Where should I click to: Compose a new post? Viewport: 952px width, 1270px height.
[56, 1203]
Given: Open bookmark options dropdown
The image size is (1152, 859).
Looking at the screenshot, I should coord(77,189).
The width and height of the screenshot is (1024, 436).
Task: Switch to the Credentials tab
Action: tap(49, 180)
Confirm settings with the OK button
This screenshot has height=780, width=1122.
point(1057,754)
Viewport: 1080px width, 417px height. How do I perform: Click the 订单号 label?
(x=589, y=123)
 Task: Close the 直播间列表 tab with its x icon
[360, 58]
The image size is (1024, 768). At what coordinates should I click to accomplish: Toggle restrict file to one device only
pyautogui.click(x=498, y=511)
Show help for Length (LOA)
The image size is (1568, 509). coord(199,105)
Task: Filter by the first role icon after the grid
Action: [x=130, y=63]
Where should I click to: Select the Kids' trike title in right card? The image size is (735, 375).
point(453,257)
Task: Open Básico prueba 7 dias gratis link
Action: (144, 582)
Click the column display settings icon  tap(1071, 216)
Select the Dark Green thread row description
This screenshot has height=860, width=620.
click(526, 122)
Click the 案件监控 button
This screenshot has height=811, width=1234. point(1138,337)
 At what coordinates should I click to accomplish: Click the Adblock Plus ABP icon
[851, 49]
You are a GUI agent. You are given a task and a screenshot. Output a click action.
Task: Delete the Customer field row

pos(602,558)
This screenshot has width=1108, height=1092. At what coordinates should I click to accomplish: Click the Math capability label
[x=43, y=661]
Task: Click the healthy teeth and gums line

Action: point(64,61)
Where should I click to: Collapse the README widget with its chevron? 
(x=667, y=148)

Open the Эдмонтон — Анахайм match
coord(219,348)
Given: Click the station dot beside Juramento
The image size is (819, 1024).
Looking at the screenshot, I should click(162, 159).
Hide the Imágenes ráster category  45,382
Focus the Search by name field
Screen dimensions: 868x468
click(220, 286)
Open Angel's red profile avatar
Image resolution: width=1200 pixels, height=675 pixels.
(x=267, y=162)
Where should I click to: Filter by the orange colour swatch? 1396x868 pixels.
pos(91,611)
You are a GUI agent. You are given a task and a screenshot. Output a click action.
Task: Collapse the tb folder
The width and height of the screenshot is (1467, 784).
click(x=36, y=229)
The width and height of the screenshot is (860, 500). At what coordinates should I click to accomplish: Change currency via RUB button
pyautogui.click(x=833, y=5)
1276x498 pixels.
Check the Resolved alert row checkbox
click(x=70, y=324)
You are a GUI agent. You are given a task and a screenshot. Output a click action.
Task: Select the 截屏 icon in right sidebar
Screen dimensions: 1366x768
++++++++++
So that nothing is lost, return the listing exactly and completely.

» Response to the exercise:
Where should I click to: Compose a new post? Viewport: 952px width, 1270px height.
[56, 1203]
Given: Open bookmark options dropdown
The image size is (1152, 859).
Looking at the screenshot, I should coord(77,189).
The width and height of the screenshot is (1024, 436).
Task: Switch to the Credentials tab
Action: tap(49, 180)
Confirm settings with the OK button
This screenshot has height=780, width=1122.
point(1057,754)
Viewport: 1080px width, 417px height. How do I perform: Click the 订单号 label?
(x=589, y=123)
 Task: Close the 直播间列表 tab with its x icon
[360, 58]
The image size is (1024, 768). At what coordinates should I click to accomplish: Toggle restrict file to one device only
pyautogui.click(x=498, y=511)
Show help for Length (LOA)
The image size is (1568, 509). coord(199,105)
Task: Filter by the first role icon after the grid
Action: [x=130, y=63]
Where should I click to: Select the Kids' trike title in right card? The image size is (735, 375).
point(453,257)
Task: Open Básico prueba 7 dias gratis link
Action: (144, 582)
Click the column display settings icon  tap(1071, 216)
Select the Dark Green thread row description
This screenshot has height=860, width=620.
click(526, 122)
Click the 案件监控 button
This screenshot has height=811, width=1234. point(1138,337)
 At what coordinates should I click to accomplish: Click the Adblock Plus ABP icon
[851, 49]
You are a GUI agent. You are given a task and a screenshot. Output a click action.
Task: Delete the Customer field row

pos(602,558)
This screenshot has width=1108, height=1092. At what coordinates should I click to accomplish: Click the Math capability label
[x=43, y=661]
Task: Click the healthy teeth and gums line

Action: point(64,61)
Where should I click to: Collapse the README widget with its chevron? 
(x=667, y=148)

Open the Эдмонтон — Анахайм match
coord(219,348)
Given: Click the station dot beside Juramento
The image size is (819, 1024).
Looking at the screenshot, I should click(162, 159).
Hide the Imágenes ráster category  45,382
Focus the Search by name field
Screen dimensions: 868x468
click(220, 286)
Open Angel's red profile avatar
Image resolution: width=1200 pixels, height=675 pixels.
(x=267, y=162)
Where should I click to: Filter by the orange colour swatch? 1396x868 pixels.
pos(91,611)
You are a GUI agent. You are given a task and a screenshot. Output a click action.
Task: Collapse the tb folder
The width and height of the screenshot is (1467, 784).
click(x=36, y=229)
The width and height of the screenshot is (860, 500). At what coordinates should I click to accomplish: Change currency via RUB button
pyautogui.click(x=833, y=5)
1276x498 pixels.
Check the Resolved alert row checkbox
click(x=70, y=324)
You are a GUI agent. You are given a task and a screenshot. Output a click action.
Task: Select the 截屏 icon in right sidebar
Screen dimensions: 1366x768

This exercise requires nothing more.